It is an all too frequent occurrence to hear diabetics or their families say “but the doctor told me…” Guess what. The behaviors evoked from those words kill.
When do we usually hear these words? We hear this phrase when the patient has been diagnosed with a major complication that is debilitating, life threatening or potentially life ending. Guess what. After many warnings from me about infrequent blood sugar testing, ridiculously high blood sugar targets and not injecting insulin with meals and snacks, etc. Bumper has a “sore” that is likely to result in lopping off his foot.
For those who do not know my story of Bumper, he is my mate’s grandfather. Over the last 13 years, he has become more of a grandfather to me than my own. Diabetes runs in this family primarily due to obesity – including Bumper’s. No one thinks twice about serving him or themselves large chunks of cake, pie, or cookies without insulin, exercise or another blood sugar lowering/insulin sensitizing treatment to offset the carbohydrates.
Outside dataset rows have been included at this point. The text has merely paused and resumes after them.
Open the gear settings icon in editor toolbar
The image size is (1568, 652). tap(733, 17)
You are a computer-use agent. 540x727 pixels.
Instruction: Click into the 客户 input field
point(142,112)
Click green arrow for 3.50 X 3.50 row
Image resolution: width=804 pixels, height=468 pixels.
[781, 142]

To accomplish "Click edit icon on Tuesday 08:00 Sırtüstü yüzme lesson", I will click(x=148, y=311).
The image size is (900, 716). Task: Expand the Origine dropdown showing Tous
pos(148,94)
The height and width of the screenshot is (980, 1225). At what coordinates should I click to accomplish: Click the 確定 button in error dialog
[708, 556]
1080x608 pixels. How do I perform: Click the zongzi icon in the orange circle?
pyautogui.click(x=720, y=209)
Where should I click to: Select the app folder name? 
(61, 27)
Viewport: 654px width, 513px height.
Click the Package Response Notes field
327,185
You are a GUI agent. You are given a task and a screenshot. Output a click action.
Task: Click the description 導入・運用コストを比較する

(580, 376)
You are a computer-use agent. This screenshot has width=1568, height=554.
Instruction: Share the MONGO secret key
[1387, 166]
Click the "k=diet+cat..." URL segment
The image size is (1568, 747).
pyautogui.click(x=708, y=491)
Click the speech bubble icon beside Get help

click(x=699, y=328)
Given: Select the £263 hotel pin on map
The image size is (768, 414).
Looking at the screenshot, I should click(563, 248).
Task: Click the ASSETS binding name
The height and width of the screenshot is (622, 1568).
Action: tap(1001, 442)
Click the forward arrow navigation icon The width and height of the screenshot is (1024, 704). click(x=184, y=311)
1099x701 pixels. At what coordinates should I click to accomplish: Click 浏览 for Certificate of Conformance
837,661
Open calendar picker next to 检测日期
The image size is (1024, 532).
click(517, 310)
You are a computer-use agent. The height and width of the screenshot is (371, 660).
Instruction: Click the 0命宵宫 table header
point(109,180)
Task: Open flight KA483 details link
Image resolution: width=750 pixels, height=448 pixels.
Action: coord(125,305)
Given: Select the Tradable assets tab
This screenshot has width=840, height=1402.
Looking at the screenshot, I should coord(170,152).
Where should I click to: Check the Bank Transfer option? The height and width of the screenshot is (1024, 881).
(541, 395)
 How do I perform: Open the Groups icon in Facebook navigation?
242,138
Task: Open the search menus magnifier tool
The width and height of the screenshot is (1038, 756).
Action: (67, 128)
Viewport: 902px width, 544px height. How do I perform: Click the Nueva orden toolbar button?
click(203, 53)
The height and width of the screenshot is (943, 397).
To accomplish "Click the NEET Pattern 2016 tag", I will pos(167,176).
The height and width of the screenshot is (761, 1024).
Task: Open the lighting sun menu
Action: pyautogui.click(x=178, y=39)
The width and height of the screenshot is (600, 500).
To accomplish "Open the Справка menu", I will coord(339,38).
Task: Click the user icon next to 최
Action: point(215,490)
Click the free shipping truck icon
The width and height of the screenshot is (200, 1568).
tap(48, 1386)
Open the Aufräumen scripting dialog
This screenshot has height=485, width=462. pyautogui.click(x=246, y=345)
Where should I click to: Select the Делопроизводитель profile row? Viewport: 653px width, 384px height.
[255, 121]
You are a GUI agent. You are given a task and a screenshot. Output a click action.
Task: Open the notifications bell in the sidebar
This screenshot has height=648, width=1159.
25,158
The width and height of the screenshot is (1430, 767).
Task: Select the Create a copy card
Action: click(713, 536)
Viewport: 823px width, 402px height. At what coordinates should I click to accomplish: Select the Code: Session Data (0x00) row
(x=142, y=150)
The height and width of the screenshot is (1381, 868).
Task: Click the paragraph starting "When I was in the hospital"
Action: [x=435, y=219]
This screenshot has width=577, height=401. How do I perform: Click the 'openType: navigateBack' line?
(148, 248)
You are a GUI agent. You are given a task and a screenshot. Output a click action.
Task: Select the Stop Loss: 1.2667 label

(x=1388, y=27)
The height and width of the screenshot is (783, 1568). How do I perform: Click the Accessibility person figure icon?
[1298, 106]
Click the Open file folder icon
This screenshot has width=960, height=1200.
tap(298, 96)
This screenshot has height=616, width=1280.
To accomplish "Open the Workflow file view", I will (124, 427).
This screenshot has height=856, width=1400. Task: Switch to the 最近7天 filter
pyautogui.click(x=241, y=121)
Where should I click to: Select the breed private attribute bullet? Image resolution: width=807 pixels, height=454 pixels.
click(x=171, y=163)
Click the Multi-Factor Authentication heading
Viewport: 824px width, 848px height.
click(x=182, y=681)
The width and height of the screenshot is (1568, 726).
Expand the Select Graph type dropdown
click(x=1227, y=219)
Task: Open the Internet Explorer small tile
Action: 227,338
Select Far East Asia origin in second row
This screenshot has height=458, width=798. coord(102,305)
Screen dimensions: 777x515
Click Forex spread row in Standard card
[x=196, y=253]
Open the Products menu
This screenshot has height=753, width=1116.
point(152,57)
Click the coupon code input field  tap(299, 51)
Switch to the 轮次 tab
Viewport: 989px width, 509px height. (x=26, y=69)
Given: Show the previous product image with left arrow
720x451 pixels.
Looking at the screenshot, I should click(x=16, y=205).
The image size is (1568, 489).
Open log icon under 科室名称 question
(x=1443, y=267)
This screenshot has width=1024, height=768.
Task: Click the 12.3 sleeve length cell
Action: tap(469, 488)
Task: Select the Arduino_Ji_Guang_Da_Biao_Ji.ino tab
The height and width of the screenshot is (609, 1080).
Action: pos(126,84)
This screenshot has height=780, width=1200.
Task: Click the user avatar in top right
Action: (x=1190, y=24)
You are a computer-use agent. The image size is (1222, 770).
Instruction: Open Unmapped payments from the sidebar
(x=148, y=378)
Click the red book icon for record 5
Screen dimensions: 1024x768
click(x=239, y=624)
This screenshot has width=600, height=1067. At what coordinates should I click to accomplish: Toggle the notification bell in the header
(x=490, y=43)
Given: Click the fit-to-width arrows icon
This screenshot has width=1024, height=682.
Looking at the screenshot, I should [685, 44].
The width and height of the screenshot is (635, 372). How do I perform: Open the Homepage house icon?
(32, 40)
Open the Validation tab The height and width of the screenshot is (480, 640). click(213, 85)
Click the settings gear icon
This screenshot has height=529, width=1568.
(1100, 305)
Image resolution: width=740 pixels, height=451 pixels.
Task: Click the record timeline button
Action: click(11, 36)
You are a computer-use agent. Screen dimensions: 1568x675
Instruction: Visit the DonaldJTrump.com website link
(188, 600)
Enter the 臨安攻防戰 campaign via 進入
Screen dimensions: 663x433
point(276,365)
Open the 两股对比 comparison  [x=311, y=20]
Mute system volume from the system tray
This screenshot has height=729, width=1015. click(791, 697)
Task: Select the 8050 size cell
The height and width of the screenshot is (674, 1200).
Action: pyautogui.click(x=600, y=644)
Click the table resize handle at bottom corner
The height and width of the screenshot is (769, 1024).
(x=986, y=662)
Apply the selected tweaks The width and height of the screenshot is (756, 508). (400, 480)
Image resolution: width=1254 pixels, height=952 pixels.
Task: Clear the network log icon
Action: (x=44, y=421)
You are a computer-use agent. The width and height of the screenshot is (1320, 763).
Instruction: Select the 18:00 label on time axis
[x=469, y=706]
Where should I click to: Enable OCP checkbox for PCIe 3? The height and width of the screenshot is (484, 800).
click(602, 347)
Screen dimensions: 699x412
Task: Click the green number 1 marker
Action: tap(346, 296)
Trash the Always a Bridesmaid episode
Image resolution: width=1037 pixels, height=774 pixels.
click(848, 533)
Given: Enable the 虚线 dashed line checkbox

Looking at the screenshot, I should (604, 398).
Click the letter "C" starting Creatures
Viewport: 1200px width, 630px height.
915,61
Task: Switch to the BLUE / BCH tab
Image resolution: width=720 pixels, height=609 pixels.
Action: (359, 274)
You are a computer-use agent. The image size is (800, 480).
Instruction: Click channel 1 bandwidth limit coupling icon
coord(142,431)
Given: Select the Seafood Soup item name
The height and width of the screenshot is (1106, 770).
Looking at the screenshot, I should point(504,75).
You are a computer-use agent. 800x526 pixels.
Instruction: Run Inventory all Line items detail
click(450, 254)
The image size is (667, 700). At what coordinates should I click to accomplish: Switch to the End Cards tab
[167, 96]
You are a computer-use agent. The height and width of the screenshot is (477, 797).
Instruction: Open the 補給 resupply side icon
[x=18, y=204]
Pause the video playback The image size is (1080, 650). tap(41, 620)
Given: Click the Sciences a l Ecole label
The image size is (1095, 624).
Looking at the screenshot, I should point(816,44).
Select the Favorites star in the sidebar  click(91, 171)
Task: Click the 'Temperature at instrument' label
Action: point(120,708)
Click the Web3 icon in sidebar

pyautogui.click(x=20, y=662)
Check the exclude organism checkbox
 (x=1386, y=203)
In fact, the moronic doctors and nurses most recently decided that one shot a day, as opposed to long acting plus rapid acting insulin (which he’d been injecting by himself for years) were sufficient since, you see, the “new insulin” Levemir lasts 24 hours! I tried to explain I take Levemir three times a day because it does not last 24 hours. I also tried to explain you still need insulin for food. That got me – but we used Splenda (in the apple pie). Obviously, I got nowhere except thrown out of the house because the doctor said so! That is, the doctor said this negligent treatment plan was “all good.”
The other all too typical response I get is “he’s old.” Translation – he’s old; feed him whatever he wants; it doesn’t matter he’d have dementia away, he doesn’t need his foot; diabetics lose feet; no big deal, etc. etc. Well, after 32 years of diabetes, I still have my feet, why shouldn’t he have his? Idiots. All of these assertions are entirely infuriating. Just because you are a 93-year-old diabetic doesn’t mean “end of life” has to be like this. And why do they refuse to listen to someone who has more experience with successfully being a diabetic than this knucklehead doctors have in their left pinkies?
We know that high blood sugar causes dementia. We know high blood sugar causes sores that result in amputation. We know that high blood sugar causes heart disease. The mere act of having diabetes does NOT cause these complications. Many of us know and accept the real definition of high blood sugar is not 200 or even 150, it is anything higher than 85. In other words, it is not what most doctors say and they are causing the complications.
So, as I continue to watch the unnecessary "end of life" demise of this man I know and care so much about and the likelihood of the amputation of his foot due to negligence I am angry. I am frustrated. I feel helpless. So what can I do? I can continue to write. I continue to try to use my voice so that this god-awful, accepted treatment of diabetics (regardless of age) might some day stop.
Oh … and before I forget, ode to my friend Kelly whose foot was saved by an incredible wound-care physician and a hypobaric oxygen chamber – what Bumper is not good enough to leave the confines of an inept country bumpkin hospital to find similar to treatment to Kelly’s? The phrase “hypobaric” chamber has not come up (except from me); they immediately went to “amputate”!!! Ask yourself, is that the quality of care you want? If it is not, speak up for other diabetics regardless of their age or any other excuses. No one deserves this. And for those who say, it is none of your business, remember, it easily could be you and you’d want someone to make it THEIR business if you couldn’t.